* **WHAT YOU SHOULD DO**
Could you return each entry below exactly as written, minus any pictures?

* **DATA IN THIS EXERCISE**
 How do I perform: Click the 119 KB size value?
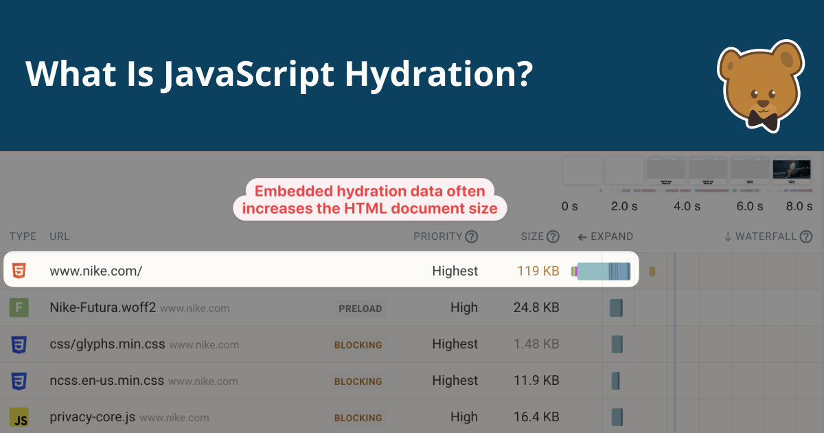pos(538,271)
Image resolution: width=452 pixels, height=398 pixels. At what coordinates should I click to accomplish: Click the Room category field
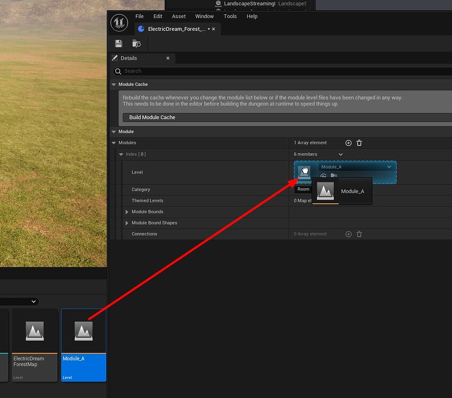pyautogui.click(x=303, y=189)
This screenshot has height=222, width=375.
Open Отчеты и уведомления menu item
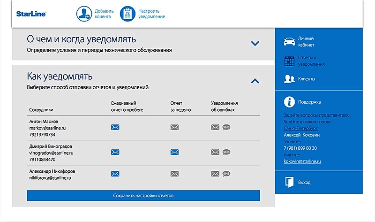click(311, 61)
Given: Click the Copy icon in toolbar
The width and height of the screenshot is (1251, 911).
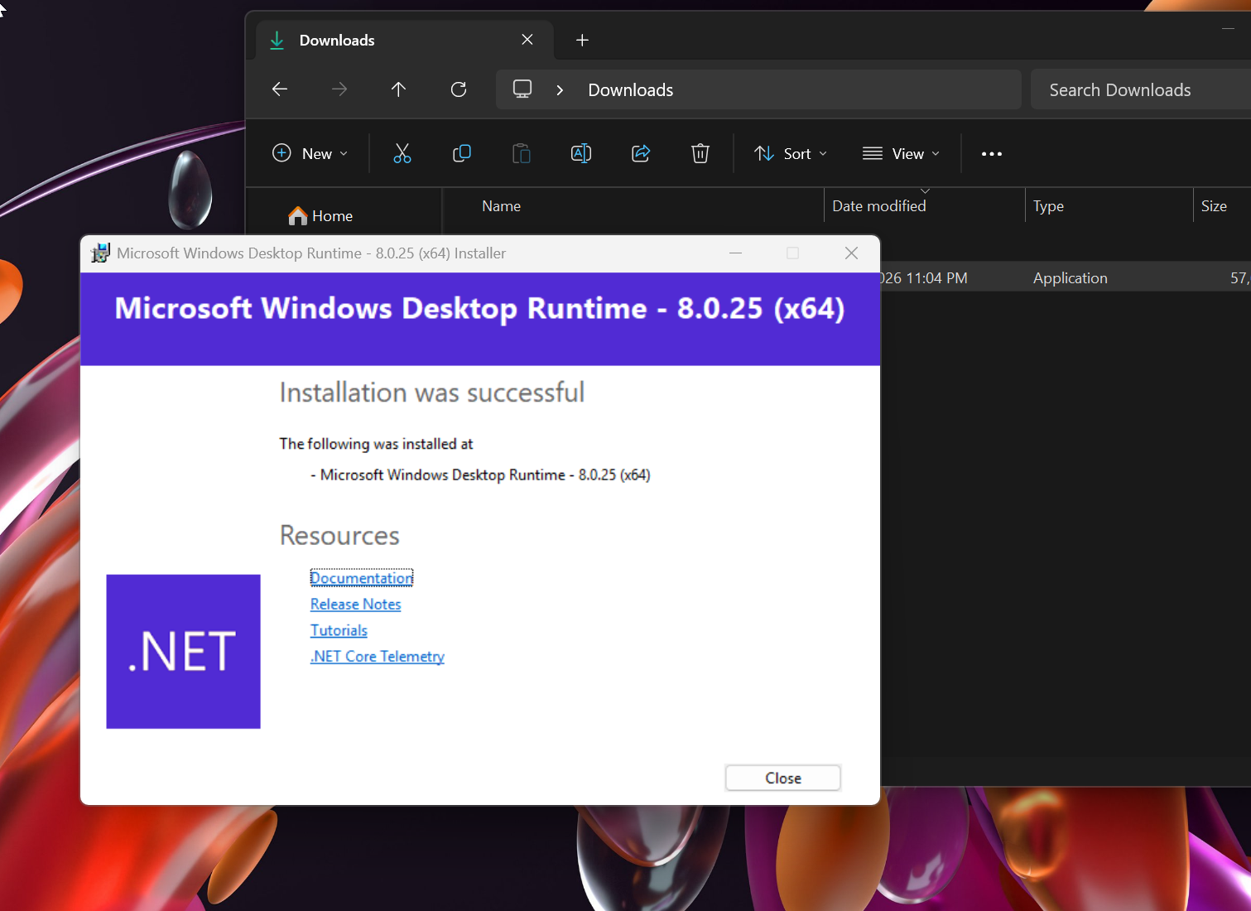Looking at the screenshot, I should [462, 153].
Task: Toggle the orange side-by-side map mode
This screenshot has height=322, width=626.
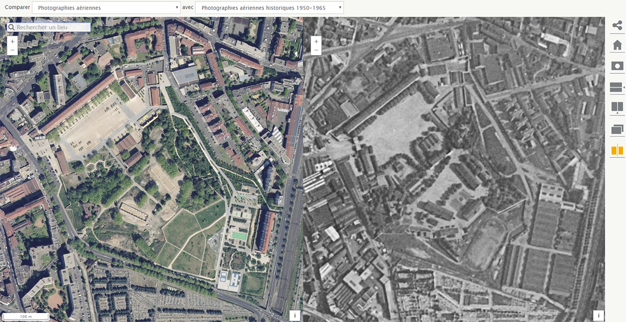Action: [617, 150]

* **ANSWER FOR THIS EXERCISE**
 How do I perform: Click the 119 KB size value?
pos(538,271)
Image resolution: width=452 pixels, height=398 pixels. At what coordinates should I click to accomplish: Click the Room category field
pyautogui.click(x=303, y=189)
This screenshot has height=222, width=375.
Open Отчеты и уведомления menu item
click(311, 61)
Given: Click the Copy icon in toolbar
The width and height of the screenshot is (1251, 911).
Looking at the screenshot, I should [462, 153].
Task: Toggle the orange side-by-side map mode
This screenshot has height=322, width=626.
Action: [617, 150]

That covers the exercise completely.